### Schriftliche Aufgabe 1
Beantworten Sie anhand des Textauszugs die folgenden Fragen:
(a) Mit welchem Ereignis begann der Krieg von 1948 laut der Beschreibung der vergangenen Woche?
(b) Mit welcher Frage beginnt jede ernste Debatte über den israelischen Konflikt?
(c) Auf welches Datum wird die UN-Resolution datiert?
### Schriftliche Aufgabe 2
Schreiben Sie den Abschnitt des Textauszugs zwischen „WIE ZUM Teufel“ und „ins Land marschierten.“, beide eingeschlossen, wortgetreu ab.

### Textauszug

==========

Uri Avnery, 18.2. 2017

WIE ZUM Teufel  hat es begonnen?

Letzte Woche versuchte ich den Krieg von 1948 zu beschreiben: er begann mit dem Schießen auf einen jüdischen Bus am Morgen nach  der  UN-Teilungs-Resolution. Einige der Leser stritten um das Timing.Sie bestanden darauf, dass der Krieg am 15. März begann, am Tag nach der Gründung des Staates  Israel, als die Armeen der benachbarten arabischen Staaten ins Land marschierten.

Ich habe dies viele Male gesehen. Jede ernste Debatte über den israelischen Konflikt beginnt mit der Frage: „Wann hat er begonnen?“ Jede Seite hat ihre eigenen Daten und weist nach, dass die andere Seite angefangen hat.

Die Araber  begannen ihn, behaupten die Zionisten.  Der Konflikt begann mit der „Invasion“ der arabischen Armeen („Invasion“  in Anführungsstrichen,  da sie in die Gebiete einmarschierten, die  von den UN dem  palästinensisch arabischen Staat angewiesen worden waren - obwohl es ihr erklärtes Ziel war, den neuen jüdischen Staat von Anfang an zu zerschlagen).

Die Juden begannen ihn, behaupten die Araber. Sie begannen damit, die arabische Bevölkerung zu vertreiben, die dann zur Nakba („Katastrophe“) führte

Die Araber begannen ihn, entgegnen die Zionisten. Warum mussten wir die arabische Bevölkerung vertreiben?  Weil ihr nach der UN-Resolution am 29. November 1947  auf  unsere Dörfer geschossen habt.

==========

### Datenauszug
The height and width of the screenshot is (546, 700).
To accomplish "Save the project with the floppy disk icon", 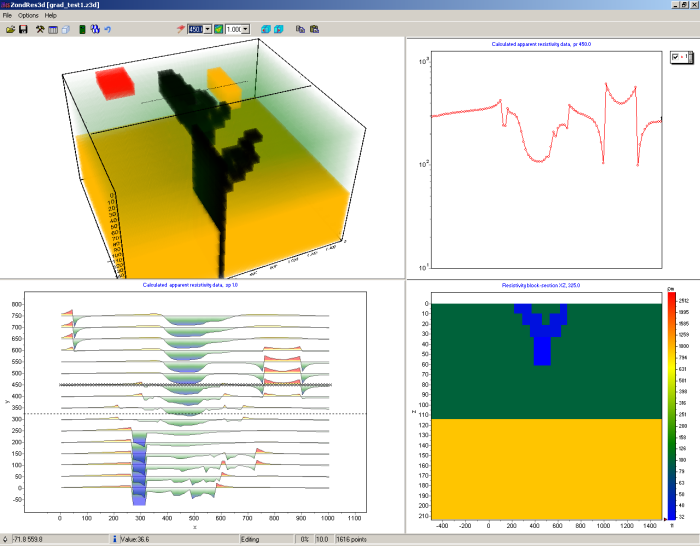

==========

### Erwartete Ausgabe 1
(a) Er begann mit dem Schießen auf einen jüdischen Bus am Morgen nach der UN-Teilungs-Resolution.
(b) Sie beginnt mit der Frage „Wann hat er begonnen?“.
(c) Die UN-Resolution wird auf den 29. November 1947 datiert.

### Erwartete Ausgabe 2
WIE ZUM Teufel  hat es begonnen?

Letzte Woche versuchte ich den Krieg von 1948 zu beschreiben: er begann mit dem Schießen auf einen jüdischen Bus am Morgen nach  der  UN-Teilungs-Resolution. Einige der Leser stritten um das Timing.Sie bestanden darauf, dass der Krieg am 15. März begann, am Tag nach der Gründung des Staates  Israel, als die Armeen der benachbarten arabischen Staaten ins Land marschierten.